PASSAGE FOR REVIEW:

It’s been an emotional few days, for sure. The news of Queen Elizabeth II’s passing on 8th September, has prompted an outpouring of grief the world over.
This was the backdrop for the newly revived Pet Service. In the light of the late Queen’s love of animals, the service went ahead, beautifully blending tributes to and reflections on Her Majesty, with thanksgiving for our beloved animal companions.
Queen Elizabeth’s love of corgis is well-documented in both word and image as is her passion for horses. Perhaps not so well-known, is her pigeon racing hobby! She is also credited with inventing a new canine breed – dorgis (dachshund x corgi), owning an elephant, two giant turtles and a pair of sloths! Such fun facts were shared with the congregation, sitting outside with their own beloved pets in the warm September sunshine.
To everyone’s amusement, the singing of ‘All things bright and beautiful…’ was amplified with tuneful howls thanks to the many four-footed and full-throated hounds! The pets were blessed and they, and their well-behaved humans, listened attentively to a reading from the Book of Genesis about God’s creation of the world.
Colourful rosettes were distributed and adorned collars and harnesses to mark participation in the service before a procession into church, where candles were lit in loving memory of our late Queen. A minute’s silence was held, and the animals complied beautifully!
More reflections followed, on what the Queen has meant, with one child suggesting she was like a ‘Nan’ to us. Words from one of her speeches, following the 9/11 disaster were shared:
“The love will have been enough; all those impulses of love return to the love that made them. Even memory is not necessary for love.”

(Stored items)

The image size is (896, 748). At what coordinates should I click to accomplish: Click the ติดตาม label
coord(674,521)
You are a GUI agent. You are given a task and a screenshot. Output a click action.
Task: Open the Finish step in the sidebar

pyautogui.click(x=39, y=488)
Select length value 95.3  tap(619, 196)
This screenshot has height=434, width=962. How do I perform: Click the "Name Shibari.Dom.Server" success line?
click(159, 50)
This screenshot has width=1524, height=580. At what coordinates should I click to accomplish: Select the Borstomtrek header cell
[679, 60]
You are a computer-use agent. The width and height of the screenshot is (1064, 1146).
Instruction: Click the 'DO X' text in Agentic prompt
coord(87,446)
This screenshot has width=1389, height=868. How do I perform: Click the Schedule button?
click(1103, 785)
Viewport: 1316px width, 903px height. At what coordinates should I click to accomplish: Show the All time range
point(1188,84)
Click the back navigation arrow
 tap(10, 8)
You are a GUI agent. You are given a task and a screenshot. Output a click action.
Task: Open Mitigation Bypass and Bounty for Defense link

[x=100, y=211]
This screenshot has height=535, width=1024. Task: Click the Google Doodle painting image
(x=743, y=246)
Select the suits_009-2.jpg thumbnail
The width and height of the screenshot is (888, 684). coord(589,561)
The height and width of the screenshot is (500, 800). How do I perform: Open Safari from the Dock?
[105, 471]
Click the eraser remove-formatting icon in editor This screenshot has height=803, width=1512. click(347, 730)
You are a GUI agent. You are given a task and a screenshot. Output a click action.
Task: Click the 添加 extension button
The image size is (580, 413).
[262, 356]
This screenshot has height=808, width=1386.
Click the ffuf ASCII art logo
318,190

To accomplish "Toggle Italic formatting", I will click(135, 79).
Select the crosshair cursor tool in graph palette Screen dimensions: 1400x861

WORK ORDER:
Do the following statements agree with the text about the Pet Service? For each, answer yes or no and quote the words from the text that decide it.
1. The congregation sat indoors with their pets for the opening part of the service.
2. Candles were lit in church in memory of the late Queen.
3. The reading heard during the service came from the Book of Exodus.

OUTPUT BELOW:
1. No: "sitting outside with their own beloved pets in the warm September sunshine"
2. Yes: "candles were lit in loving memory of our late Queen"
3. No: "a reading from the Book of Genesis about God’s creation of the world"